Exercise brief
Copy out all of the items below with "Instruction" changed to "Command" and nothing else altered, omitting the pictures.

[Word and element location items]
----

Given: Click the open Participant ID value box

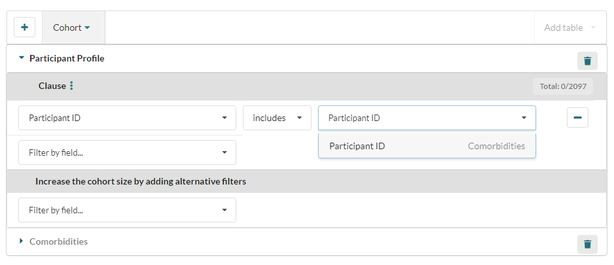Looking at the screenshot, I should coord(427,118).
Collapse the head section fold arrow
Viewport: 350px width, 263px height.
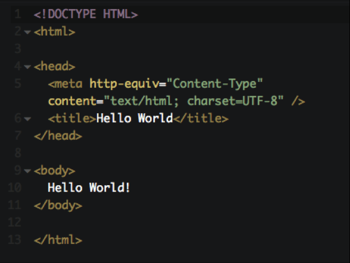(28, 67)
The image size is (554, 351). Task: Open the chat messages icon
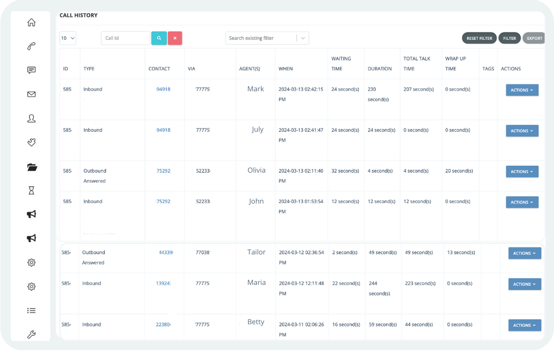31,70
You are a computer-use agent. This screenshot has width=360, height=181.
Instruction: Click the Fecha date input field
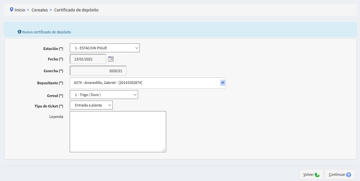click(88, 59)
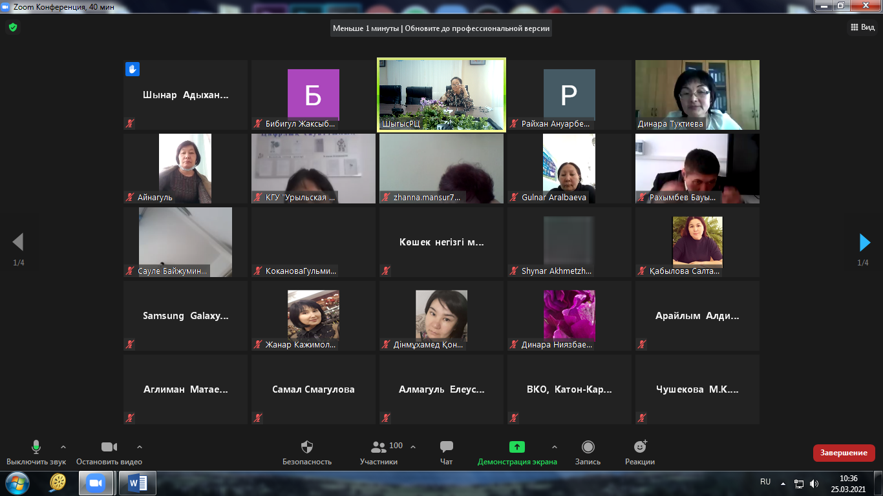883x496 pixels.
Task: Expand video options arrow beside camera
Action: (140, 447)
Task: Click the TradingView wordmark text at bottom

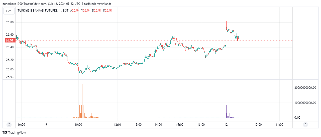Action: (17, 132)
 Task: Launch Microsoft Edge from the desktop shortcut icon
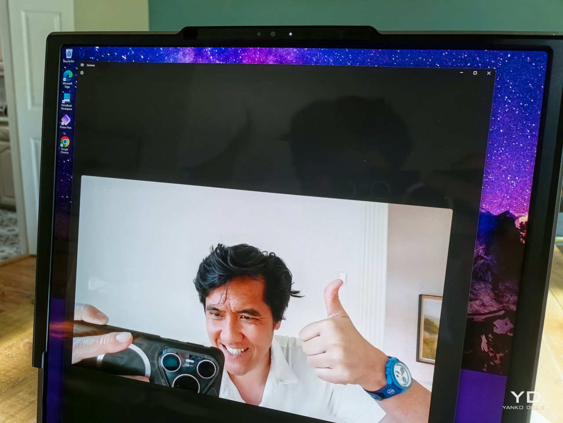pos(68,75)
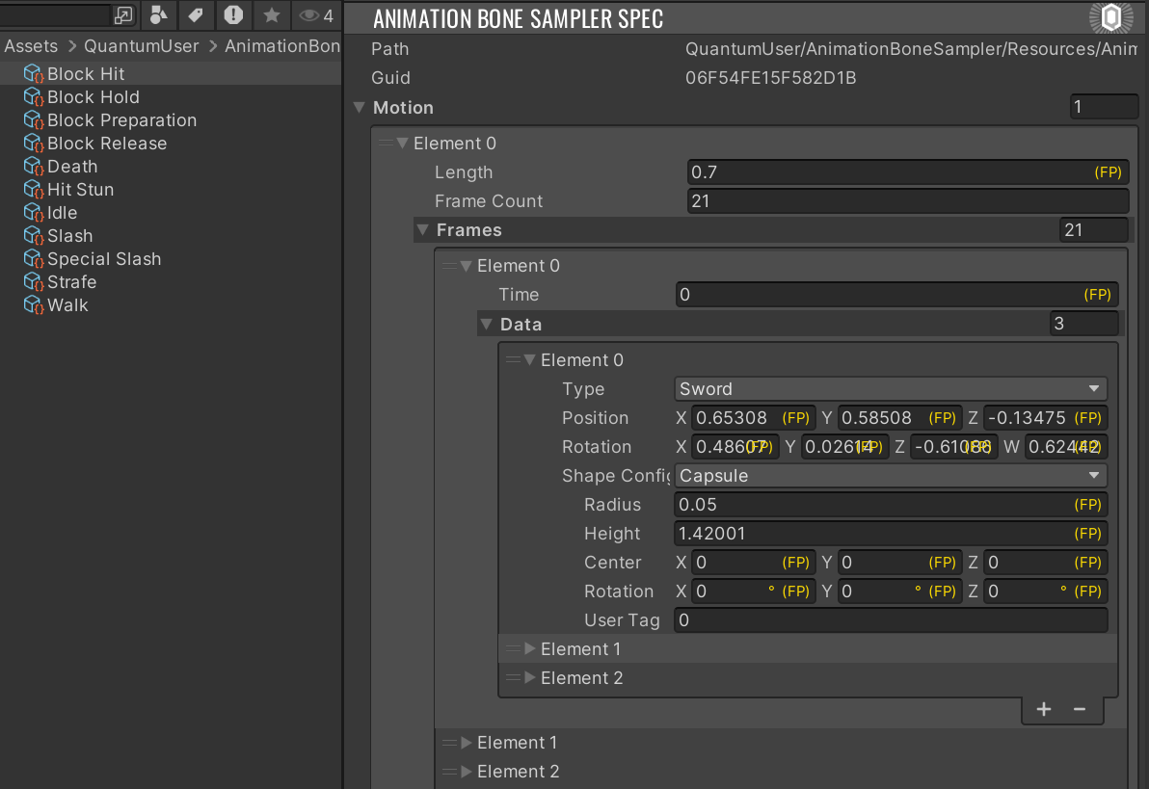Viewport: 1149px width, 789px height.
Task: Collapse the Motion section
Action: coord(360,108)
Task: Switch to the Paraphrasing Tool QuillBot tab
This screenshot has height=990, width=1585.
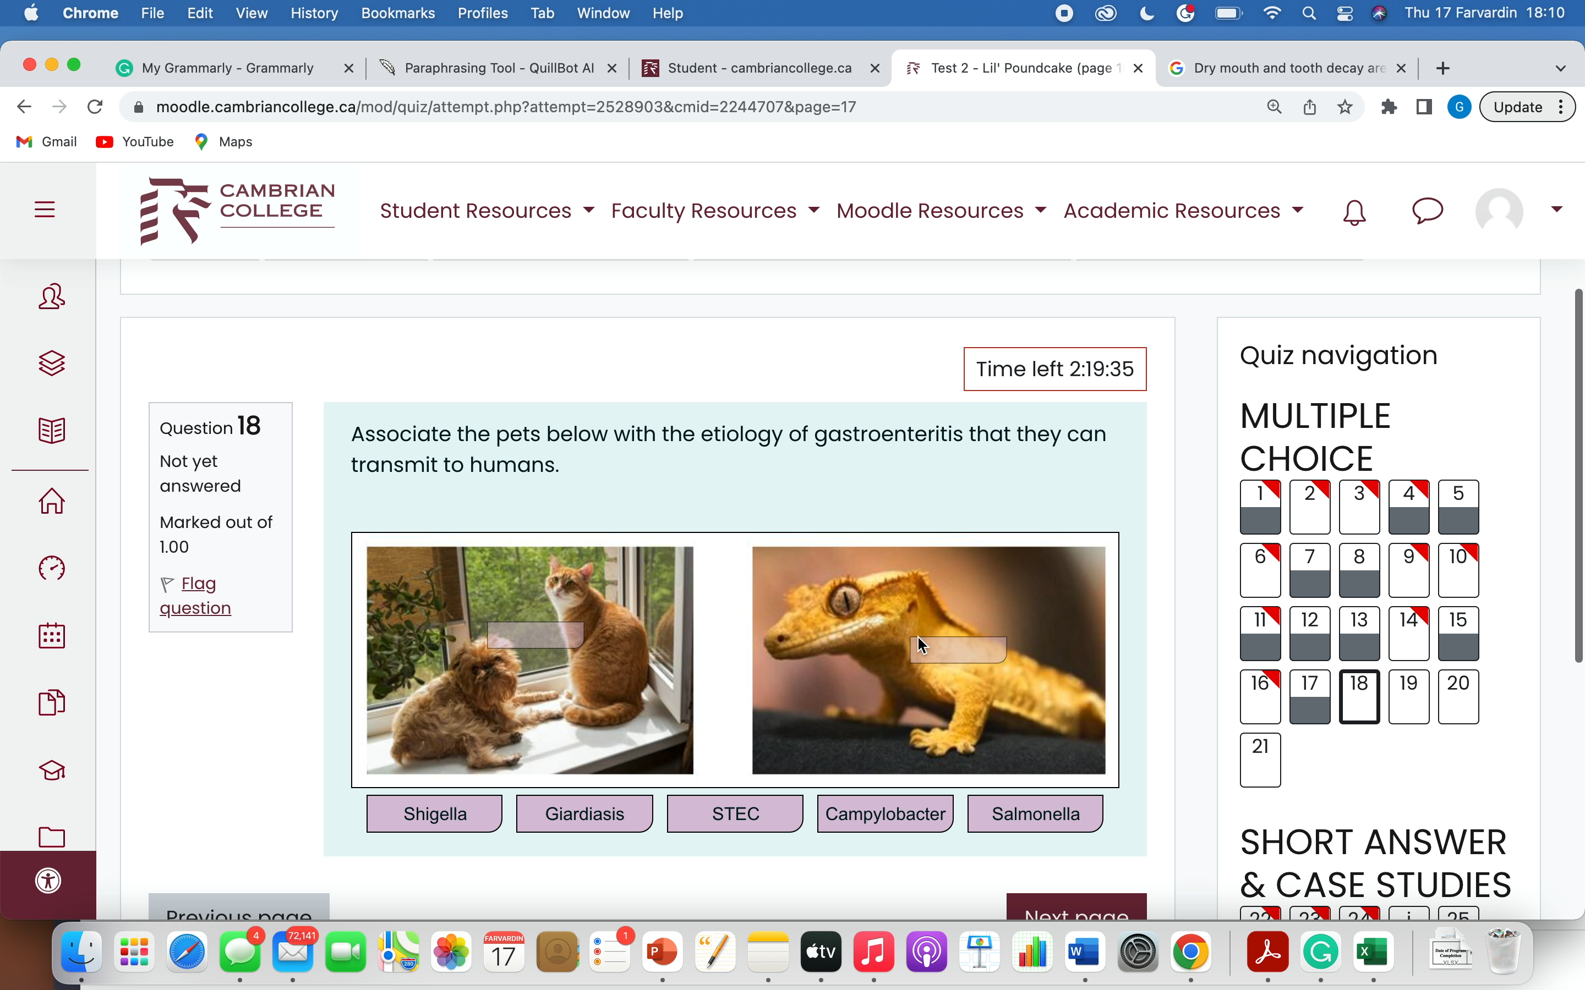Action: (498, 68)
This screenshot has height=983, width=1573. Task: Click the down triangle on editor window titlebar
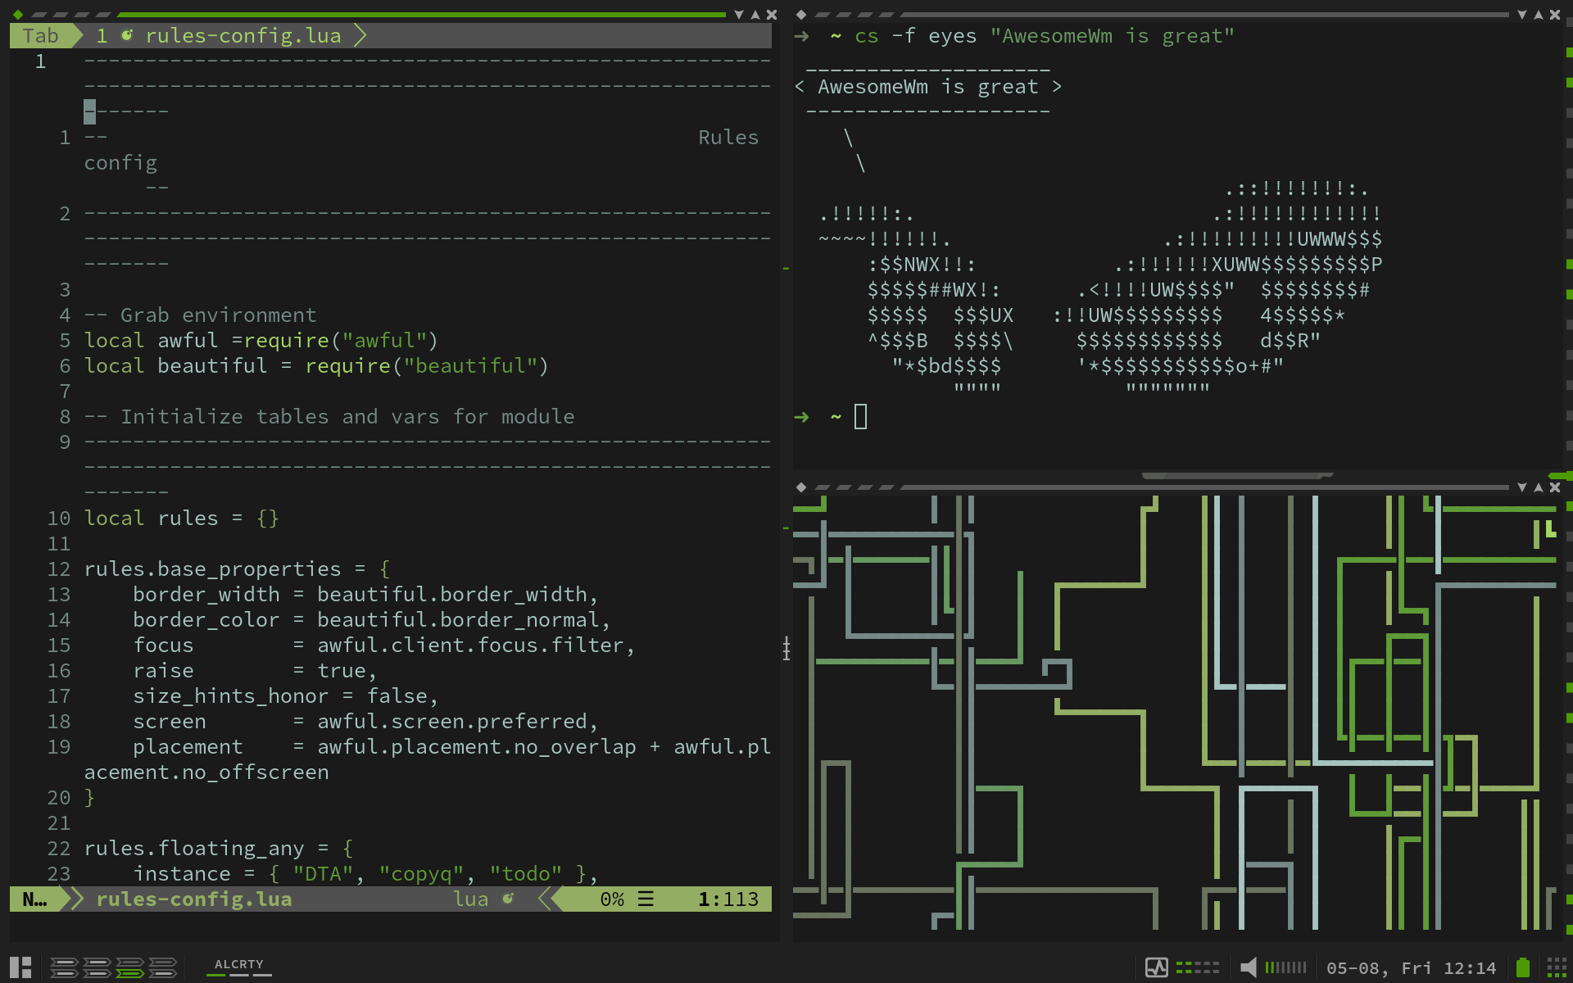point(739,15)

----

The output
Given: Click the open Participant ID value box

Looking at the screenshot, I should coord(427,118).
Collapse the head section fold arrow
Viewport: 350px width, 263px height.
(28, 67)
The image size is (554, 351). Task: Open the chat messages icon
31,70
You are a computer-use agent. This screenshot has width=360, height=181.
Command: Click the Fecha date input field
click(88, 59)
883x496 pixels.
Task: Expand video options arrow beside camera
Action: (140, 447)
Task: Click the TradingView wordmark text at bottom

Action: (17, 132)
 Task: Launch Microsoft Edge from the desktop shortcut icon
pos(68,75)
Viewport: 1149px width, 789px height.
Task: Collapse the Motion section
Action: coord(360,108)
Task: Switch to the Paraphrasing Tool QuillBot tab
This screenshot has height=990, width=1585.
Action: (498, 68)
This screenshot has height=983, width=1573. Task: Click the down triangle on editor window titlebar
point(739,15)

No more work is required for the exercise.